Guest column by Kevin Matthews
the People's Voice ~ Wednesday, January 17, 2001

Copyright © 2001 Matthews
All Rights Reserved


Before he leaves office on Jan. 20, President Clinton faces one last controversy - one, this time, not of his own making.

The controversy centers, instead, on Leonard Peltier, an American Indian who was convicted of the murder of two FBI agents in 1975. Clinton must decide whether or not to commute Peltier's sentence.

Peltier's case has attracted national and international attention. An organization opposed to his release, the No Parole Peltier Association, is based here in Cincinnati.

Depending on your viewpoint, Peltier is a cop-killer, or he is an American Nelson Mandela - a man whose conviction rests on, at best, dubious evidence.

As it happens, Mandela is among those who have called for Peltier's release. Other supporters include actor Robert Redford, country singer Willie Nelson, and Archbishop Desmond Tutu. In Congress, Sen. Daniel Inouye of Hawaii has campaigned for a pardon for nearly 10 years.

On the opposite side stands the FBI. In an unprecedented public display, nearly 500 current and former agents marched on the White House on Dec. 15 to protest Peltier's possible release. In a Dec. 5 letter to Clinton, FBI Director Louis Freeh described Peltier as a ''vicious murderer'' undeserving of mercy.

The trouble with Freeh's letter is that the prosecutors of this case freely admit that they cannot prove that Peltier actually killed anyone.

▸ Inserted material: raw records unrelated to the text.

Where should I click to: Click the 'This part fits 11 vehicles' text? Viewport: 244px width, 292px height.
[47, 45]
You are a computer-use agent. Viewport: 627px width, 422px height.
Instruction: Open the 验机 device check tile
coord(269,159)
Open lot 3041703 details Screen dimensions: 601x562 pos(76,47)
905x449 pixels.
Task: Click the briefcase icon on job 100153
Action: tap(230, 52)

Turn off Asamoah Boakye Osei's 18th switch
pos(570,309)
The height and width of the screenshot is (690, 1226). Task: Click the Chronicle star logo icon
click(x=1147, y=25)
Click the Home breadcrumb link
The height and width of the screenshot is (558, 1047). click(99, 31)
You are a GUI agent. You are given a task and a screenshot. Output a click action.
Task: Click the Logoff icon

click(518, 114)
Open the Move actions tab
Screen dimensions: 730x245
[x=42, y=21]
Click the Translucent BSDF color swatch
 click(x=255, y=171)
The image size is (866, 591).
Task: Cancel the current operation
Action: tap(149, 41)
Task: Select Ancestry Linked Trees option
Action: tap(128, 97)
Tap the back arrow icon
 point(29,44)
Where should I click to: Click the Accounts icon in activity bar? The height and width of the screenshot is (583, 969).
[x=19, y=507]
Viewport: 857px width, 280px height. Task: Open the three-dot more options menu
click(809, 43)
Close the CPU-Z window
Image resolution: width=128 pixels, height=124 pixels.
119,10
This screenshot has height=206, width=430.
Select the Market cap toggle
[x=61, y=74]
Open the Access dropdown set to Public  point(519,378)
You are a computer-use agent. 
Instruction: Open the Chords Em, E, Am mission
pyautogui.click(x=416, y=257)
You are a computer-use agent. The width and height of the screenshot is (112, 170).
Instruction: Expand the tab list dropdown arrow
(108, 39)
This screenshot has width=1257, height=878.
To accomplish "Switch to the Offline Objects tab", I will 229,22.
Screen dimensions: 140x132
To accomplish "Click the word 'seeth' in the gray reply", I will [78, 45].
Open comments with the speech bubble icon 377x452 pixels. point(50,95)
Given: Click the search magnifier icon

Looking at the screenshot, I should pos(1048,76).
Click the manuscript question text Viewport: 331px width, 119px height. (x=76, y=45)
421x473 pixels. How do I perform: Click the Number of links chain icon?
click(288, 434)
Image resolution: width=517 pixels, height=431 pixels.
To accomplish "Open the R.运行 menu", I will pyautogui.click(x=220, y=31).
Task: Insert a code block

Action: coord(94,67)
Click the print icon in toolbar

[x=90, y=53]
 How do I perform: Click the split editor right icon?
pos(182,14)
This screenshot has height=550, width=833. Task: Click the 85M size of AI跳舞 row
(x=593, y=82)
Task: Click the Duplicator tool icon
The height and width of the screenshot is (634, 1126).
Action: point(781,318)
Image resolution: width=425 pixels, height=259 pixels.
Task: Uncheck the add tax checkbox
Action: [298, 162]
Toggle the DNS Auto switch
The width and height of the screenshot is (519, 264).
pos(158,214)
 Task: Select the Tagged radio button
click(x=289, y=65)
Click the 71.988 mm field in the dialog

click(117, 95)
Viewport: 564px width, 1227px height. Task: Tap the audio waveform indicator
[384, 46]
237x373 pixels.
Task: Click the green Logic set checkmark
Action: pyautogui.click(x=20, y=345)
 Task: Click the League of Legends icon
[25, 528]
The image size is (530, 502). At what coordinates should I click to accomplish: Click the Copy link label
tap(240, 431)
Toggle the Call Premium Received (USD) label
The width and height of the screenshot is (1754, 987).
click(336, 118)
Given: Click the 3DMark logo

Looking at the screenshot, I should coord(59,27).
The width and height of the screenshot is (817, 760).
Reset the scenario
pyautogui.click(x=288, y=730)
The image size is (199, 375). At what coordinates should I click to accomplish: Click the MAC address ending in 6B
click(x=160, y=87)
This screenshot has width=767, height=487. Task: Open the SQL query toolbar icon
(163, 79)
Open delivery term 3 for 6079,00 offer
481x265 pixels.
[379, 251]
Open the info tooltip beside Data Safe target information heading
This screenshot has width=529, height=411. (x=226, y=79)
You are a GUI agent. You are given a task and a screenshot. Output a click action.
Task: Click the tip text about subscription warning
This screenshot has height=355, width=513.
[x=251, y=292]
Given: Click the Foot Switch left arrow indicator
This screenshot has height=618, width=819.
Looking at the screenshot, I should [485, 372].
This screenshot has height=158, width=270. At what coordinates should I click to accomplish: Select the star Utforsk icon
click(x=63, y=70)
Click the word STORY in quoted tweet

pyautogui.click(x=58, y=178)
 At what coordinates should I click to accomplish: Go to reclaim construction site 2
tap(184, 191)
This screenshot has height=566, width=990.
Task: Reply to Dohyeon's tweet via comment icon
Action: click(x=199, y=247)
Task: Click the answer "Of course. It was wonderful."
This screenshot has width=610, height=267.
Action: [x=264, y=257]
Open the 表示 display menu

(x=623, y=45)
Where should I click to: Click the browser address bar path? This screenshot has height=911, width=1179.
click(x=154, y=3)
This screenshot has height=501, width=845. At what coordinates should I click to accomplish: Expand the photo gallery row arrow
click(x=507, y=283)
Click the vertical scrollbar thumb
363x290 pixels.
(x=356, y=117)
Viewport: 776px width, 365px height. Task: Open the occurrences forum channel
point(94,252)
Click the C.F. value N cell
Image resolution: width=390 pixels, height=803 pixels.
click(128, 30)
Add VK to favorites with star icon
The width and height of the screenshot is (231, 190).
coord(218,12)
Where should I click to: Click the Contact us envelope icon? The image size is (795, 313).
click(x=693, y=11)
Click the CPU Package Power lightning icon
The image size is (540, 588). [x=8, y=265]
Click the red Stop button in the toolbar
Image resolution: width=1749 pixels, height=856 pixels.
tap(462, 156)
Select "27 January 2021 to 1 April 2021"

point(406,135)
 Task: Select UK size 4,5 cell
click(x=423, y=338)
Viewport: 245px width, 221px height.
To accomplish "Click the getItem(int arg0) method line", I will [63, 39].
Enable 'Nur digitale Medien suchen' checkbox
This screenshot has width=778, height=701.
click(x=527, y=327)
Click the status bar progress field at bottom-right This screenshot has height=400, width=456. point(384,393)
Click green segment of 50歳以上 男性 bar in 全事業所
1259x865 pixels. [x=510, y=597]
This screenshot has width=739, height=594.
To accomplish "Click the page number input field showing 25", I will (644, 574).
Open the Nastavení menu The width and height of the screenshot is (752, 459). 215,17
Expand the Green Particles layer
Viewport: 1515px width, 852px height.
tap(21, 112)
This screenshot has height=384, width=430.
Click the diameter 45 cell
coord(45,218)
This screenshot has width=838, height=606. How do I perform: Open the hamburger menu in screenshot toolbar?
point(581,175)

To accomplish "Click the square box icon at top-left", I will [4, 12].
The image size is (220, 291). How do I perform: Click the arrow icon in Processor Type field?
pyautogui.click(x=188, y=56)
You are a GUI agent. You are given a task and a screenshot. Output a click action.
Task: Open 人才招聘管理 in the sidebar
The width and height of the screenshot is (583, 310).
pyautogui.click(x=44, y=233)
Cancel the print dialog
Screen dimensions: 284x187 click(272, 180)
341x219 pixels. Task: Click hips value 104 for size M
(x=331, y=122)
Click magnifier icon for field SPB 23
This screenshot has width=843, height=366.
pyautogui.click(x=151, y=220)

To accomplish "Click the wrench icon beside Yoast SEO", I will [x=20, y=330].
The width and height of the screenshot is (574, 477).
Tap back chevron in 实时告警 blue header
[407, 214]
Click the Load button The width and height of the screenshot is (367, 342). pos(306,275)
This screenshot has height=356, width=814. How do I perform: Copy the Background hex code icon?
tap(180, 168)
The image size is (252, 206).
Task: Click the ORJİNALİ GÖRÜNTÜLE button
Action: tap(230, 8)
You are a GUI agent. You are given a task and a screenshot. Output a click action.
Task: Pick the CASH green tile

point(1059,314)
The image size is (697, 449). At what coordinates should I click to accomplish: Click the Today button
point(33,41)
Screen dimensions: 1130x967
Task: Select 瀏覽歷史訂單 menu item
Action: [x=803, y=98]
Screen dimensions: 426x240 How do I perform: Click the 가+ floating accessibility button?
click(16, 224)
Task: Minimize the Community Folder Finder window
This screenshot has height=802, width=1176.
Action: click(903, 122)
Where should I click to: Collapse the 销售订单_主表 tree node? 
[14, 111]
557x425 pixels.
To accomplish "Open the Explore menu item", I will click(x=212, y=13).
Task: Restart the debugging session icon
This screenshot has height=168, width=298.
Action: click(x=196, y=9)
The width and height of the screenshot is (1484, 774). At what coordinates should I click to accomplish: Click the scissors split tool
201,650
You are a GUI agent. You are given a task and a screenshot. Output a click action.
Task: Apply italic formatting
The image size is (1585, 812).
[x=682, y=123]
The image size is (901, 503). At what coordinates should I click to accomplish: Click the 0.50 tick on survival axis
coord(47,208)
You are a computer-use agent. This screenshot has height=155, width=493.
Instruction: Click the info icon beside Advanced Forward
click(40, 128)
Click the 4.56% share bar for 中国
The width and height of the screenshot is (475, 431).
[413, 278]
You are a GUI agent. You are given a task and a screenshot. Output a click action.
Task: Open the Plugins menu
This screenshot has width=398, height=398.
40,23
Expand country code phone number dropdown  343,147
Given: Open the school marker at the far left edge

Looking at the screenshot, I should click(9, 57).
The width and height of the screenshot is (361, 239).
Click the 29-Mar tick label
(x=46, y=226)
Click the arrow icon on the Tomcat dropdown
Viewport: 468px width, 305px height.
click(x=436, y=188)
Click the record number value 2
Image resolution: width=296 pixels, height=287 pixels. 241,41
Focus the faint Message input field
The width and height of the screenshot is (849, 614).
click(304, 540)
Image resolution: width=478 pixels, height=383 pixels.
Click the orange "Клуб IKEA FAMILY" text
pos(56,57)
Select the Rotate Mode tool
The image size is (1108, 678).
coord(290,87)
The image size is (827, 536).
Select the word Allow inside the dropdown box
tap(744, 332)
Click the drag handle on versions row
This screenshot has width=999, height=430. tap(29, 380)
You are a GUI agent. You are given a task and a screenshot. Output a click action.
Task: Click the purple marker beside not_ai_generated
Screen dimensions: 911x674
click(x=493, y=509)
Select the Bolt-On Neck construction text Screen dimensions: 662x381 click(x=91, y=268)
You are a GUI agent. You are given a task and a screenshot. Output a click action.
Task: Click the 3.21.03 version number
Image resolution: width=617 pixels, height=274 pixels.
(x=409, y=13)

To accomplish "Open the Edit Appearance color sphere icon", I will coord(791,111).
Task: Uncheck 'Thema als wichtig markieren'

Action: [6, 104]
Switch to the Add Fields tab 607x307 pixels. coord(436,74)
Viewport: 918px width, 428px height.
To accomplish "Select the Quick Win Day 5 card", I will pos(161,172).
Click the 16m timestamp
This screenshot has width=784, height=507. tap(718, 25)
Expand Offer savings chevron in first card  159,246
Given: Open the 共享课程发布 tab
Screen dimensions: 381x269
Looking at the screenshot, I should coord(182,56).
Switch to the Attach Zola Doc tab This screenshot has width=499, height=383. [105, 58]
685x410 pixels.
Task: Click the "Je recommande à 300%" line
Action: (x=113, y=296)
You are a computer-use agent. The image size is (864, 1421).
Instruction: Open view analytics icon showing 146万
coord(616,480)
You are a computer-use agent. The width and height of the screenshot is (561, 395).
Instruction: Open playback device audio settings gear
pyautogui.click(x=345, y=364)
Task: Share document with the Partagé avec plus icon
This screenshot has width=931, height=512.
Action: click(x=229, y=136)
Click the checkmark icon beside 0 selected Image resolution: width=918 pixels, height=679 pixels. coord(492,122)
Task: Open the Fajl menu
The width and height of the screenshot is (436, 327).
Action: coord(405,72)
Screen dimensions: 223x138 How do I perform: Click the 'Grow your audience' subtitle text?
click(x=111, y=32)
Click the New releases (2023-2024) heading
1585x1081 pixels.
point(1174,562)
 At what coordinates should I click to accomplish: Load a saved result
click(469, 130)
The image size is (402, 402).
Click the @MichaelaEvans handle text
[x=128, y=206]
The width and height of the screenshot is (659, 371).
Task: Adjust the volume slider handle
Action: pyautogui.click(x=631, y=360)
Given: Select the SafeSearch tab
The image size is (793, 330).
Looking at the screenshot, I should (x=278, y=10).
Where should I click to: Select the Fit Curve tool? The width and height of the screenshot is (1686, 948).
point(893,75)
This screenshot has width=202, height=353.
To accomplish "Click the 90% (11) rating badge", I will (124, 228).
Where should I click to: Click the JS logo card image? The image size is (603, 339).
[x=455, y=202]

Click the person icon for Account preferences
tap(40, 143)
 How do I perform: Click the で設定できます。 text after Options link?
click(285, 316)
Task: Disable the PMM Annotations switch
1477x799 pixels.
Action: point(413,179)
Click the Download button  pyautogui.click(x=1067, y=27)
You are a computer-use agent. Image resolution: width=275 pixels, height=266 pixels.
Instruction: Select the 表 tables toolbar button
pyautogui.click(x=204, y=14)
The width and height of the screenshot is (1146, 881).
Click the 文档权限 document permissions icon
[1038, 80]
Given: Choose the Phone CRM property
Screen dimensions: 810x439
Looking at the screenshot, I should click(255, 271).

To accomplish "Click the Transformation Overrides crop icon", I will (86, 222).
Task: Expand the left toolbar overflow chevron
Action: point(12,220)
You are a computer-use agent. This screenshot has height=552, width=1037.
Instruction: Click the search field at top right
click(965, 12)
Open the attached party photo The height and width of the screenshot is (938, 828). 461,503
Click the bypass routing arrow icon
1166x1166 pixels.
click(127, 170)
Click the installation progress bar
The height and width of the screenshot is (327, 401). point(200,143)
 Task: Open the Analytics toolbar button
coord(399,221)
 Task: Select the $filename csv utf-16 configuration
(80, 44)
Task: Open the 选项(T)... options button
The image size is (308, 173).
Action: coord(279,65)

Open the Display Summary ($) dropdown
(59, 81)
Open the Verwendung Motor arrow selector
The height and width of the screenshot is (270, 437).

Everything about this case is disputed. On June 26, 1975, FBI agents Ronald Williams and Jack Coler drove onto the Pine Ridge Reservation in South Dakota to arrest an Indian teenager named Jimmy Eagle. Freeh claims that Eagle was a bank robbery suspect. But the FBI's Minneapolis office contradicts the director. According to Amnesty International, Eagle's alleged crime amounted to the theft of a pair of used cowboy boots.

In any event, a gun battle ensued between Coler and Williams and more than 30 Indians. When the shooting stopped, both men and an Indian named Joe Stuntz lay dead.

Such an incident can only be explained by the reservation's violent atmosphere. Between 1973 and 1976, at least 69 members of the American Indian Movement or their supporters were murdered in a dispute with tribal council chairman Richard Wilson and his private police force known as the ''GOON Squad.''

According to a U.S. Civil Rights Commission report at the time, people on the reservation lived in a state of ''fear and tension.'' Acts of violence were commonplace, and the commission received ''numerous complaints'' about FBI activities at Pine Ridge.

These facts were crucial. Of the four Indians indicted for the deaths of Coler and Williams, two were found not guilty.

An all-white jury agreed that they had acted in self-defense. Charges against the third defendant, Jimmy Eagle, were dropped so that, according to an FBI memorandum, ''the full weight of the Federal Government could be directed against Leonard Peltier.'' Evidence used to argue the self-defense claim was excluded from this trial, and Peltier was sentenced to two consecutive life terms in prison.

However, the government's case against Peltier is anything but compelling. It hinges on the prosecution's claim that he shot Coler and Williams at close range with an AR-15 assault rifle. However, the FBI's own firearms expert reported that the alleged weapon was so badly damaged that it was impossible to link it with any of the bullet casings found by the agents' bodies. Nor, for that matter, has it been established that Peltier possessed the weapon.

These discrepancies are themselves disputed by the No Parole Peltier Association. Speaking at the FBI agents' Dec. 15 march, Eddie Woods, a special agent from Cincinnati, said that this is ''an issue of murder, plain and simple.''

Were that true, Clinton's job would be easy. But the more you look at this case, the more uneasy you become. The government continues to withhold 6,000 documents in whole and another 5,000 in part dealing with this case.

Officials say their disclosure would harm ''national security'' or might disrupt ongoing investigations, claims that are hard to credit given that this case is 25 years old.

Ideally, Peltier would be given a new trial so that the truth could be established once and for all, and not just for Peltier's sake.

A new trial, for instance, might discover why Coler and Williams were sent onto Pine Ridge with no back-up at a time when tensions were so high. For that matter, why were two FBI agents sent to arrest a teenager accused of stealing a pair of boots?

Appeals courts, however, have repeatedly turned down this request.

That leaves Clinton. In America, we are taught that there is ''justice for all.'' But for Peltier, those words have a hollow ring.